**Texte extrait:**
+ + + +
A Paris, le général Trochu a compris que la guerre était perdue, mais le Gouvernement de la Défense Nationale, contesté par les blanquistes et une partie des sections de la garde nationale cherche à gagner du temps.

De son côté, tandis que l'antenne de Tours du Gouvernement de la Défense Nationale se replie sur Bordeaux, Gambetta réorganise les armées de secours.
L'armée de l'Est, commandée par le général Bourbaki, forte de 150 000 hommes mal équipés a pour mission de se porter au secours de Belfort, qui résiste aux Allemands. Au Nord, le général Faidherbe, qui dispose de 45 000 hommes est chargé de reprendre Amiens. A l'Ouest, le général Chanzy est nommé à la tête d'une deuxième armée de la Loire qui comprend l'ex-bataillon des zouaves pontificaux commandé par Charette et  devenu la "Légion des volontaires de l'Ouest". 
Dans l'Est, une armée hétéroclite de gardes nationaux originaires de Savoie ou des Alpes-Maritimes et de volontaires étrangers, notamment polonais et italiens, se bat sous les ordres de Garibaldi, qui est arrivé en France le 7 octobre.

Chemises rouges et ex-zouaves pontificaux combattant ensemble pour une République qui n'est pas la leur... Pour Pierre Milza, leur engagement préfigure ce que sera l'Union sacrée en 1914 et la Résistance pendant la seconde Guerre Mondiale : "Si diffère le drapeau derrière lequel ils marchent au combat - tricolore pour les uns, porteur pour les autres du Sacré-Coeur ou de l'effigie de la Vierge -, c'est bien pour défendre la même terre de France contre l'envahisseur prussien qu'ils se disent prêts à mourir."
+ + + +
**Exercice 1:** Reproduisez fidèlement le passage du texte extrait allant de « A Paris, le » jusqu'à « armées de secours. ».
**Exercice 2:** Selon le texte extrait, quelle ville le général Faidherbe est-il chargé de reprendre ?

**Données fournies:**
+ + + +
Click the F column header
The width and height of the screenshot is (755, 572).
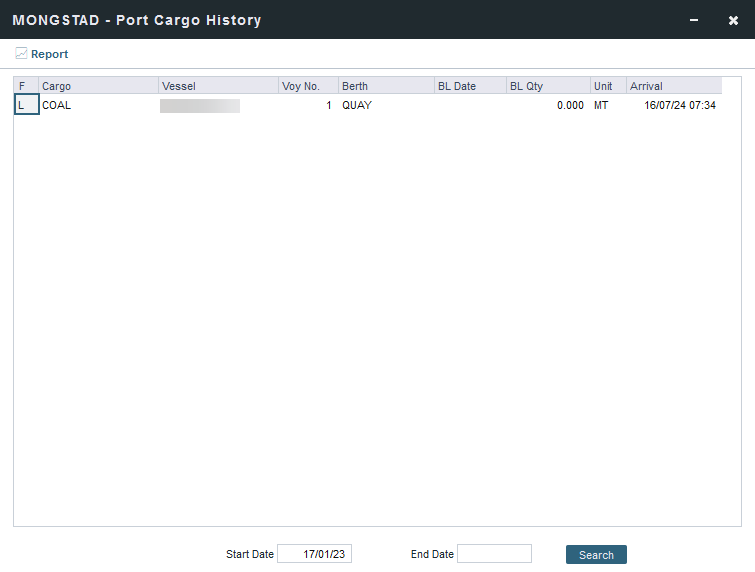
+ + + +
**Résultat 1:**
A Paris, le général Trochu a compris que la guerre était perdue, mais le Gouvernement de la Défense Nationale, contesté par les blanquistes et une partie des sections de la garde nationale cherche à gagner du temps.

De son côté, tandis que l'antenne de Tours du Gouvernement de la Défense Nationale se replie sur Bordeaux, Gambetta réorganise les armées de secours.

**Résultat 2:** Amiens.